▶ _Description of the task_
Collect all lines below with the string "value".
[[ Exercise inputs, beginning ]]
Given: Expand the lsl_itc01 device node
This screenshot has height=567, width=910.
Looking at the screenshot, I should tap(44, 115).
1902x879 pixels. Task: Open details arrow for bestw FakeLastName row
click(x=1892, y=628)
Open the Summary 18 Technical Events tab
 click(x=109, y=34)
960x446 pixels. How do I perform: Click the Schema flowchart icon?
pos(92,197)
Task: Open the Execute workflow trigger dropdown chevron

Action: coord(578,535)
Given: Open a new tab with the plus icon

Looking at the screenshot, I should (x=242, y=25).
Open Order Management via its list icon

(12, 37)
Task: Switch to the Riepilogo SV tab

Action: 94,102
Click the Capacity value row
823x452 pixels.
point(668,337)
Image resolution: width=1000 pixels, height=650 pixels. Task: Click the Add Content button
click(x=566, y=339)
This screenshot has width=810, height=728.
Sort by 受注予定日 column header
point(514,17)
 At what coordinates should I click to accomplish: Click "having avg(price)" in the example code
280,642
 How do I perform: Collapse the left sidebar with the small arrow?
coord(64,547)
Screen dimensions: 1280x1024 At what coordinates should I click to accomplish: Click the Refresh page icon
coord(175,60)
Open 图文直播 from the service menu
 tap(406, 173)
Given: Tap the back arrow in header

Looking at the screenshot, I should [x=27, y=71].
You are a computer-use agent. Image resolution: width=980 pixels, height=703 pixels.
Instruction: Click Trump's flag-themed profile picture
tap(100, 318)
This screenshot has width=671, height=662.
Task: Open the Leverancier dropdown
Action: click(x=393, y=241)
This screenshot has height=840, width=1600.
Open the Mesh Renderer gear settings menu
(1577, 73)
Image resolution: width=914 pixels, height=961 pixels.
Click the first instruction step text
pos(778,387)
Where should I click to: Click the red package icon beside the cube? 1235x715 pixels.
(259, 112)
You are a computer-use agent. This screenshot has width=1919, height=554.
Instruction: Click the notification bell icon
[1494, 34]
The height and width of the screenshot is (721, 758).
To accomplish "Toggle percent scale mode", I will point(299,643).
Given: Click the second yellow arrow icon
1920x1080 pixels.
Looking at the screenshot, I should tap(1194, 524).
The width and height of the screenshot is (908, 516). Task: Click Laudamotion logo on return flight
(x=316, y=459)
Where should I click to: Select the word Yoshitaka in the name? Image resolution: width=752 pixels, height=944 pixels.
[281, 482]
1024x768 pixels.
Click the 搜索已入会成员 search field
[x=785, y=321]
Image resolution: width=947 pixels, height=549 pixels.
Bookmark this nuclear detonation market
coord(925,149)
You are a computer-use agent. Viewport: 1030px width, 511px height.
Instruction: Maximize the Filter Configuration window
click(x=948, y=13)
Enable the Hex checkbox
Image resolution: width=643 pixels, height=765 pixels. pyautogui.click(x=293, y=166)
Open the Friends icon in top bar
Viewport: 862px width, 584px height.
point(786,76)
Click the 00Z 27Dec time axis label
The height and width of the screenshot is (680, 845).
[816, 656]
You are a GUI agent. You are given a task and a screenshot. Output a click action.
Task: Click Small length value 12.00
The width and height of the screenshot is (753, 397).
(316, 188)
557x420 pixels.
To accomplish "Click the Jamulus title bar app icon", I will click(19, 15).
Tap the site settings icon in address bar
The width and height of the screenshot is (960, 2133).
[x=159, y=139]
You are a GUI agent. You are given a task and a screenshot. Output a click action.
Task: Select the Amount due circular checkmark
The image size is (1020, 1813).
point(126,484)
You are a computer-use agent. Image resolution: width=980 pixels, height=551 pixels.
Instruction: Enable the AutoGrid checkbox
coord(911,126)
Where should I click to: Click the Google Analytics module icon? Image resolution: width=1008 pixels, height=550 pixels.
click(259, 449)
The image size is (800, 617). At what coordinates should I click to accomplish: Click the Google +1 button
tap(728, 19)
[[ Exercise inputs, end ]]
▶ _Task output_
Click the Capacity value row
Task: Click Small length value 12.00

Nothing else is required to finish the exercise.